▸ Document segment
┌────────
[go-nuts] Re: How to stream across json-seq RFC-7464

Greg Saylor Sun, 28 Mar 2021 11:17:44 -0700

The inner blob is expecting an io.Reader.  But, perhaps I can change that 
to pass a Decoder based on what you are saying.   For some reason I hadn't 
grokked that is how Decoder was working.  Just to re-iterate what I think 
you are saying (and in case anyone stumbles across this thread later), 
assuming a file that has this type of structure (call each of the outer 
blobs A, B, C for reference):


{
  [
   {...},
   {...}
  ]
}
{
  [
   {...},
   {...}
  ]
}
[
  {...},
  {...}
]


The first call to Decoder() will move the pointer to the first `{` in A.
   Something like exponen-io.jsonpath Seek() could be used to advance to 
A's `[`
   The second call to Decoder(), with the embedded reader,  will set the 
position at A's first inner {...}
   Each subsequent call to Decode() will process each inner {...} of A one 
at a time until More() is false,  at which point the position is at A's `]`

The third call to Decoder() will move the pointer to the first `{` in B.  
*Question: 
Is this in fact correct?  If not how to I get reader to this point of the 
stream?*
   The fourth call to Decoder() will allow me to stream read to B's `[` (in 
this case using exponent-io.jsonpath SeekTo() or some other mechanism)
   Each subsequent call to Decode() will process each inner {...} of B one 
at a time  until More() is false, at which point the position is at B's `]`

The fifth call to Decoder() will move the pointer to the first `[` in C.
   Each subsequent call to Decode() will process each inner {...} of C one 
at a time until More() is false


I realize this may not what actually is going internally inside these 
packages, but at a high level is that conceptually something approaching 
what is going on?

If this is true, I gotta say this is one of the things I *LOVE* about Go. 
 I cannot count the number of times I had some complicated problem which, 
which Go makes a  whole lot easier.  Or put another way: I was 
over-complicating the problem and not recognizing the underlying code 
defect which should change.   In fact, even refactoring this code even 
though its used in about 100 places would be trivial.  I could probably 
just use perl -pie to fix the code.  And also, if I may be a bit indulgent 
here, the quality of the answers that come out of the Golang community are 
just amazing.  I love reading this mailing list even though I've only 
posted to it a few times.
└────────
▸ Dataset entries
┌────────
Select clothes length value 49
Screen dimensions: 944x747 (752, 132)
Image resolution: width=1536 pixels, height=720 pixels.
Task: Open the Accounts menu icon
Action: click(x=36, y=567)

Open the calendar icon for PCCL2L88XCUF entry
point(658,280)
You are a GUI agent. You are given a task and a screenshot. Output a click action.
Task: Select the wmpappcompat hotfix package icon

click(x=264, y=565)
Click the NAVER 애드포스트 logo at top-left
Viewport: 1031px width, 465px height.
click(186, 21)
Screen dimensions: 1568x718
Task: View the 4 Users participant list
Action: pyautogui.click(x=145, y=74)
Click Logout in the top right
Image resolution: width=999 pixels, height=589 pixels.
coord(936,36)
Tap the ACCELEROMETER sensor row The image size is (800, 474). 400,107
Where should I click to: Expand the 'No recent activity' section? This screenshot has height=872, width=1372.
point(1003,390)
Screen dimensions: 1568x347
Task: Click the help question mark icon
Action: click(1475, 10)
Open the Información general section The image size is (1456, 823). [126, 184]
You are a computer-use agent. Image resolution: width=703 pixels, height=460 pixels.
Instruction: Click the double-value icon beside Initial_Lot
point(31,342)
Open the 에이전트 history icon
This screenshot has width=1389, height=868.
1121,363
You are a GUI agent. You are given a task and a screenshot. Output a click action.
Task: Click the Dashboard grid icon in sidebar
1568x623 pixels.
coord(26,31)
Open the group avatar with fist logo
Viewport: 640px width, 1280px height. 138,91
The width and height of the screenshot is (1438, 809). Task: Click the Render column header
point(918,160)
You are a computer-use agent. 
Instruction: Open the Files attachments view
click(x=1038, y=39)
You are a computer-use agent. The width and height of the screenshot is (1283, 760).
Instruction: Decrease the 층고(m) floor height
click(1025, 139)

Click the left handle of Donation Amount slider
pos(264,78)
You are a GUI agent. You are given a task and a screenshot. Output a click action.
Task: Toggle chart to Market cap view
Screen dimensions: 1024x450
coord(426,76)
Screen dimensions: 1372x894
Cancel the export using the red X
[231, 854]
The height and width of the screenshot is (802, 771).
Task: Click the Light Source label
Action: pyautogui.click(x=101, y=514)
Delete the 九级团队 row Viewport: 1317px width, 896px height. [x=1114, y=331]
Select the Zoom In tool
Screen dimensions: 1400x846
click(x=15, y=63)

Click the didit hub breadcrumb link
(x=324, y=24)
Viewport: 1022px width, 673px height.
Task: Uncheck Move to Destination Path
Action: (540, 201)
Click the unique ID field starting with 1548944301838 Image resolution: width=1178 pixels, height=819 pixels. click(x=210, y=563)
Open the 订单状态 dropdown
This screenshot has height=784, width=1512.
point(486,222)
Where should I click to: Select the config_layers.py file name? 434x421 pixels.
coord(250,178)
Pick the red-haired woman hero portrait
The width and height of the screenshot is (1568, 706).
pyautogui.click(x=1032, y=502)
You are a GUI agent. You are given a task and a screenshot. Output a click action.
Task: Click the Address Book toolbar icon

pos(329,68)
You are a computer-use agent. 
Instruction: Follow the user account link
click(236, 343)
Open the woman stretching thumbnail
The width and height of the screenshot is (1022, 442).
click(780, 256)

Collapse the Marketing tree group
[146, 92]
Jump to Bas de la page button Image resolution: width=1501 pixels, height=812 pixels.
└────────
▸ Task list
1. Answer from the Go mailing-list post:
(a) What does the inner blob expect?
(b) Where does the fifth call to Decoder() move the pointer?
(c) About how many places is the code used in?
2. Substitute "Contacts" for "Address Book" in the rows from the line containing "Click the didit hub breadcrumb link" through the last row, leaving everything else unchanged, and return only those lines.
The forum post and the rows have no connection to each other.

▸ The results
1.
(a) An io.Reader.
(b) To the first `[` in C.
(c) About 100.

2.
Click the didit hub breadcrumb link
(x=324, y=24)
Viewport: 1022px width, 673px height.
Task: Uncheck Move to Destination Path
Action: (540, 201)
Click the unique ID field starting with 1548944301838 Image resolution: width=1178 pixels, height=819 pixels. click(x=210, y=563)
Open the 订单状态 dropdown
This screenshot has height=784, width=1512.
point(486,222)
Where should I click to: Select the config_layers.py file name? 434x421 pixels.
coord(250,178)
Pick the red-haired woman hero portrait
The width and height of the screenshot is (1568, 706).
pyautogui.click(x=1032, y=502)
You are a GUI agent. You are given a task and a screenshot. Output a click action.
Task: Click the Contacts toolbar icon

pos(329,68)
You are a computer-use agent. 
Instruction: Follow the user account link
click(236, 343)
Open the woman stretching thumbnail
The width and height of the screenshot is (1022, 442).
click(780, 256)

Collapse the Marketing tree group
[146, 92]
Jump to Bas de la page button Image resolution: width=1501 pixels, height=812 pixels.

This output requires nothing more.